• **Extracted text**:
#####

Do people in the US still buy microwave ovens that don't do conventional oven functions too? (force air heat etc) The only ones I see for sale here are the 20 to 30 euro ones at the DIY shops. The electronics shops don't even have them I think... I love my (by now) pretty old microwave oven (with force air heat). The brand stopped selling any type of microwave here years ago and all the other brands don't offer what I want. (Display on top so extra large items fit)

Buzzin

Only the wattage has raised, from like 600 to 800

Braxen

Alec, I couldn’t help noticing the date on the display. Did you originally intend for the vid to be released on the 12th?

Andre van Soest

Love the video. But I'm not convinced that microwave popped all of the popcorn kernels (or close). Maybe you could do another demo on your 2nd channel.

Professor Kroog

I've seen claims that some microwaves do this, but using steam seems like the better deal to me. For one, every bag pops differently. There are plenty of 2 second silences that occur well before it's done popping. Using the point at which the bag bursts to estimate bag size would average all that noise out.

#####

• **Stored data**:
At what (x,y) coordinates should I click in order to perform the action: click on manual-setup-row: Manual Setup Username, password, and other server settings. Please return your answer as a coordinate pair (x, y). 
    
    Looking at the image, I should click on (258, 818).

#####

• **Tasks to complete**:
1) In the microwave oven comments, what do the only microwaves the first commenter sees for sale cost, and where are they sold?
2) Please reproduce the microwave oven comments between "Professor Kroog" and "that noise out.", inclusive.

• **Outputs in order**:
1) They cost 20 to 30 euros and are sold at DIY shops.

2)
Professor Kroog

I've seen claims that some microwaves do this, but using steam seems like the better deal to me. For one, every bag pops differently. There are plenty of 2 second silences that occur well before it's done popping. Using the point at which the bag bursts to estimate bag size would average all that noise out.